After an intro from comedian Dave Chappelle, the makeshift band — also featuring bassist Chris Chaney, of Jane's Addiction and Hawkins' NHC — opened with a rendition of Bowie's "Let's Dance." Queens of the Stone Age and Them Crooked Vultures frontman Josh Homme led the group, delivering a vocal performance that was startlingly faithful to the original.

Homme ceded the microphone to Supergrass frontman Gaz Coombes for the band's second and final tune, "Modern Love." Both songs appeared on Bowie's 1983 album Let's Dance, which Rodgers co-produced and on which Hakim drummed.

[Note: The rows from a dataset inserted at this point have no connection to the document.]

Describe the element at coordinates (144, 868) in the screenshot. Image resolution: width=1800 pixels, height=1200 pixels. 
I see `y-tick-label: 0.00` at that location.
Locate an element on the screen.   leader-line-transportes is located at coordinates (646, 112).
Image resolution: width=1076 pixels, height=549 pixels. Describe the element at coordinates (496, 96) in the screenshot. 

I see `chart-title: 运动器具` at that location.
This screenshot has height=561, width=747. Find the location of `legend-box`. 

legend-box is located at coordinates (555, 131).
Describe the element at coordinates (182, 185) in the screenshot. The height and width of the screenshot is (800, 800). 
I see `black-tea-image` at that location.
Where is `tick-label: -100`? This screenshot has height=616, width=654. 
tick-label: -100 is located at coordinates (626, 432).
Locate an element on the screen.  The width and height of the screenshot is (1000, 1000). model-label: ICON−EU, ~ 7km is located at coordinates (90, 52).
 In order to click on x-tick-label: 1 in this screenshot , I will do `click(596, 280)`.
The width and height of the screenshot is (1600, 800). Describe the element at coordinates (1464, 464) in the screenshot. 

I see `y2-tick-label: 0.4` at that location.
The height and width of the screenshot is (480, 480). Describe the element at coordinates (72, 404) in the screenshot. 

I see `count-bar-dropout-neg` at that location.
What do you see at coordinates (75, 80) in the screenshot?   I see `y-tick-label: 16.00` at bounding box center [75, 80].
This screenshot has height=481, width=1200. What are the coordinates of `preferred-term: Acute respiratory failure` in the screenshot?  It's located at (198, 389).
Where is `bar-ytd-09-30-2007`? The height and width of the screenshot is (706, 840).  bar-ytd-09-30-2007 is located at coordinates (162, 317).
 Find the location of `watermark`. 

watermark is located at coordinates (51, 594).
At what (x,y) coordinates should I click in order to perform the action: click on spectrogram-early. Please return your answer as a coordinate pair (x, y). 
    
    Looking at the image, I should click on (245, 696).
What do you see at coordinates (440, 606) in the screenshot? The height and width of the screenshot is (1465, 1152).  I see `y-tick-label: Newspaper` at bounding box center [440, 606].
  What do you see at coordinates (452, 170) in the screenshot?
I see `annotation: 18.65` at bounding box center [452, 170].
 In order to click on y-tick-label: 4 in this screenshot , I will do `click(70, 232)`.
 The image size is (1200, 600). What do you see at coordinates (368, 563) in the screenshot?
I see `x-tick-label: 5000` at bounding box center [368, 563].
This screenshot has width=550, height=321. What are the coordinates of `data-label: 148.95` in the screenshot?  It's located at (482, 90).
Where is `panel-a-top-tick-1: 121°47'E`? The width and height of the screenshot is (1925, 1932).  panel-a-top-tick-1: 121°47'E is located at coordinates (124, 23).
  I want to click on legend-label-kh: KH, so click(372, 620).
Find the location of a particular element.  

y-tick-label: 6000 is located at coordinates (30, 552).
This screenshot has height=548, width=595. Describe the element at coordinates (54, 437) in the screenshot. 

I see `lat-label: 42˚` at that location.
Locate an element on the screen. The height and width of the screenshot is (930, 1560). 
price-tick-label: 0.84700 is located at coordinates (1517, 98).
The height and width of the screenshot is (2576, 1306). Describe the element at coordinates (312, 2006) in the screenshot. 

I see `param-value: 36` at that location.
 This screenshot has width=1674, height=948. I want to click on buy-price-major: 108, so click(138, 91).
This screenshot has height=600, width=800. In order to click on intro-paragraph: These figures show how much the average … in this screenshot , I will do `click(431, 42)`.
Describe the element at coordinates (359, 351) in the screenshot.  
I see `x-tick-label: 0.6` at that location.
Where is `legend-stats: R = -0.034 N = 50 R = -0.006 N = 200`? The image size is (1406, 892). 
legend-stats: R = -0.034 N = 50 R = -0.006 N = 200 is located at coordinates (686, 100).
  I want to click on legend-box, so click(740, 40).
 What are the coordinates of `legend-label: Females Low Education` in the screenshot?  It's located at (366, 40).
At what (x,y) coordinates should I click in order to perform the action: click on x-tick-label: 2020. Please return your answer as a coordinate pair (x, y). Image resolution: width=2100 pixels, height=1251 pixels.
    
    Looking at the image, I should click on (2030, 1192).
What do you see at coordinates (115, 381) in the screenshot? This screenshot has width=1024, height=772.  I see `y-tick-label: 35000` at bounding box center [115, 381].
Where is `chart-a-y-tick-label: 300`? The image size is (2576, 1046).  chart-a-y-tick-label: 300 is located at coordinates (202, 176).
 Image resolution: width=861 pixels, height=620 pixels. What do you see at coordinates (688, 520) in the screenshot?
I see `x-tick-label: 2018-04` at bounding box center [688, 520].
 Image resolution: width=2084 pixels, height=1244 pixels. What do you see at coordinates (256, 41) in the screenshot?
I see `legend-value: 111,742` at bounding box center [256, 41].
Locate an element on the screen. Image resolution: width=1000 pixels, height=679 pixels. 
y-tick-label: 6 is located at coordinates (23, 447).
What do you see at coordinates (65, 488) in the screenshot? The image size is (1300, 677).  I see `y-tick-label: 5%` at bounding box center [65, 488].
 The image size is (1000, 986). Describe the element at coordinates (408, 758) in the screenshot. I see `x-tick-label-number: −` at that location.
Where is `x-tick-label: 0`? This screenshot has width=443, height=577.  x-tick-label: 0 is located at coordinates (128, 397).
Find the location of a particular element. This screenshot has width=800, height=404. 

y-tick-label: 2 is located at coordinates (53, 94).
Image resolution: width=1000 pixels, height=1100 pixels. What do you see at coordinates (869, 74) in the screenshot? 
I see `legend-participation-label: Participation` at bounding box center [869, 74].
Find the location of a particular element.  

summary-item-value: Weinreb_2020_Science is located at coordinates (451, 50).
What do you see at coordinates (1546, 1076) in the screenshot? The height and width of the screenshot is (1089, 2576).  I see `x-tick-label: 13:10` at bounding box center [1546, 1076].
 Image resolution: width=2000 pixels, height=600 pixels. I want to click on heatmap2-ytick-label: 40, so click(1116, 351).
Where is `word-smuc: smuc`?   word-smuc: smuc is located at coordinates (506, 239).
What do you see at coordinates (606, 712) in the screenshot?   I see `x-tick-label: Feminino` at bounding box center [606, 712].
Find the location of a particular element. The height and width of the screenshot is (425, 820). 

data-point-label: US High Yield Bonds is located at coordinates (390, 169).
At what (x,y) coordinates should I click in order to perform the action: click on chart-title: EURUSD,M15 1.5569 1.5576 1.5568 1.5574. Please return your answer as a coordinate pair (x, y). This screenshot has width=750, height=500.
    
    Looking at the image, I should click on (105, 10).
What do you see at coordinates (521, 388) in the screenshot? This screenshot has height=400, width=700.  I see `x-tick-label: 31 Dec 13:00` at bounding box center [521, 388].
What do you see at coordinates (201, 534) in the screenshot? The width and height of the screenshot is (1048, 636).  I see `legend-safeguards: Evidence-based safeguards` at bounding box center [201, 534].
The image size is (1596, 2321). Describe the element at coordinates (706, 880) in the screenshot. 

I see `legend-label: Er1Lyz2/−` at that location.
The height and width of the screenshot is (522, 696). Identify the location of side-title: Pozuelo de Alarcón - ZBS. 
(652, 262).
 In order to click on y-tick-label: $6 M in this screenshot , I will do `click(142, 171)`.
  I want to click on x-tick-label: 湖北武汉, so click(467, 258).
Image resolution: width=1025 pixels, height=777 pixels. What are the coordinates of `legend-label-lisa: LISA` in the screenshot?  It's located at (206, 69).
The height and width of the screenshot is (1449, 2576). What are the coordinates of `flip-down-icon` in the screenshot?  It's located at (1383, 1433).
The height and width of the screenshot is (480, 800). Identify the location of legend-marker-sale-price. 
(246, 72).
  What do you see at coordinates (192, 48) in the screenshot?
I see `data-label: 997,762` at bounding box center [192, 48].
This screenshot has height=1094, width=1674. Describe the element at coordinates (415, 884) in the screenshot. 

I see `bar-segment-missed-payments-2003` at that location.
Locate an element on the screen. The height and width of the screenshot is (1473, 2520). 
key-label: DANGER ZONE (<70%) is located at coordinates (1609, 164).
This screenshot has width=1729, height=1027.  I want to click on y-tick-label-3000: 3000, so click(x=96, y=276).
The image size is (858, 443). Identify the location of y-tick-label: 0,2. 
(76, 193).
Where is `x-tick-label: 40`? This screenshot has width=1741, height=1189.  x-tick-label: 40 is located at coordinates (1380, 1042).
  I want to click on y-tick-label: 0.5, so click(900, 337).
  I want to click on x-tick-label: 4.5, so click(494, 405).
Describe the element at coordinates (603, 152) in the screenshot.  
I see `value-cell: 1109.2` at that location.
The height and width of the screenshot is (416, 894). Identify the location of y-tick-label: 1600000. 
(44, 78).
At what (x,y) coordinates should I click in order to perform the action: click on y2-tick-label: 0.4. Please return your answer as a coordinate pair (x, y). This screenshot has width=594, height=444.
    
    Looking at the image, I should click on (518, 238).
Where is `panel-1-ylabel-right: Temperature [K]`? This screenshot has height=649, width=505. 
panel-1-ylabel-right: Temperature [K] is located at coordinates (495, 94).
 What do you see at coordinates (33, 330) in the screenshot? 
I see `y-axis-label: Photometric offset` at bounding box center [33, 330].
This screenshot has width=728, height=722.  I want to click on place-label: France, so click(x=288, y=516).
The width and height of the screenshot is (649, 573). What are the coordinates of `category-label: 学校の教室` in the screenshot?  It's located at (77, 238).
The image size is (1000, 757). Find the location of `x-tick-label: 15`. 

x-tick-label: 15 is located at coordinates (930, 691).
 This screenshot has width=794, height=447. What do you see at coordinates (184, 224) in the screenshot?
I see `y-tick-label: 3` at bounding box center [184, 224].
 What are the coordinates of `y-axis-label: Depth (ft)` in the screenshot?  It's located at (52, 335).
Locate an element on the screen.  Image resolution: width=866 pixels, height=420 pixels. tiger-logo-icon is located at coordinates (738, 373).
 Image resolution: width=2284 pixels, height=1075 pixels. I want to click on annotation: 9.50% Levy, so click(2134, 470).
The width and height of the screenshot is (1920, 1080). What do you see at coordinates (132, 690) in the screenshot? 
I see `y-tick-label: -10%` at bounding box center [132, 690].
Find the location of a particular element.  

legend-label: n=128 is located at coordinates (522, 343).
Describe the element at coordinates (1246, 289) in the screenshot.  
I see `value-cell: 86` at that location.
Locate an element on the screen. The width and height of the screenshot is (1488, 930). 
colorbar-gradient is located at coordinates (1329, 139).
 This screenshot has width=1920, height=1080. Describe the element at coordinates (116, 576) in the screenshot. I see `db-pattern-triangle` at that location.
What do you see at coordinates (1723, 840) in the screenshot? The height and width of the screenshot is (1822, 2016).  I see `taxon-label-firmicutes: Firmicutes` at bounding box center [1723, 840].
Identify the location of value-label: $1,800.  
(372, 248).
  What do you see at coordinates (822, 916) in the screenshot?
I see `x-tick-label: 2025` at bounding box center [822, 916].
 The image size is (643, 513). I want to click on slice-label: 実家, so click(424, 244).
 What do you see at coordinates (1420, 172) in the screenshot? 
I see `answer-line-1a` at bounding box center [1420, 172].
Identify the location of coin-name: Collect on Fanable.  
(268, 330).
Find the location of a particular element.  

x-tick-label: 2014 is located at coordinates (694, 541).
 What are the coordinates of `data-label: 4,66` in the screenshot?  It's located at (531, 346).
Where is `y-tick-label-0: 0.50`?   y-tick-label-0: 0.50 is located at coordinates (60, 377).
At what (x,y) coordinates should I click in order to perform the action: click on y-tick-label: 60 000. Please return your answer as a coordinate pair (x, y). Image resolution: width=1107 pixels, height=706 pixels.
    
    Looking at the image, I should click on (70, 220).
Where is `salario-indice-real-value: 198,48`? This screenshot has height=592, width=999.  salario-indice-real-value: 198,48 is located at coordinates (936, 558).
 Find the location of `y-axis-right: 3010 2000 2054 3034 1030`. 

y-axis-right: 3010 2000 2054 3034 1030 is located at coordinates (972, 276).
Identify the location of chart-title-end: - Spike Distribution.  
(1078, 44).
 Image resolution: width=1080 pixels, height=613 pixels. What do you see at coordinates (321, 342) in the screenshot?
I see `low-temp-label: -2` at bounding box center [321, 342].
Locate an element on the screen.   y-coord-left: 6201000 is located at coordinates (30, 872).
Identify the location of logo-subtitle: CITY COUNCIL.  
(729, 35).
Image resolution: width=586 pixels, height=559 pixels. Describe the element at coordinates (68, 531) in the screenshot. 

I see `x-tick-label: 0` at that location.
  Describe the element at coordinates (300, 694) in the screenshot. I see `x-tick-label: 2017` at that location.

Before they began playing, Rodgers explained that Chic also performed at Estereo Picnic in Bogota, Colombia, the festival Foo Fighters were set to headline on the night Hawkins was found dead in his hotel room at age 50. Rodgers said Chic and Foo Fighters were supposed to perform together, but the bandleader asked if they could postpone the team-up until Milan "because we gotta get up at like 2 in the morning, and you guys are going on at midnight.

"But Dave [Grohl] wasn't having it," Rodgers continued. "He called me and he says, 'Nile, I was putting on a suit so that I could look like Chic and enjoy the show.'"

Rodgers finished his story with a brief mission statement: "Well, if you know anything about Chic, we play dance music!"

The Wembley Stadium is the first of two star-studded Hawkins tribute concerts. The second will take place on Sept. 27 at Los Angeles' Kia Forum.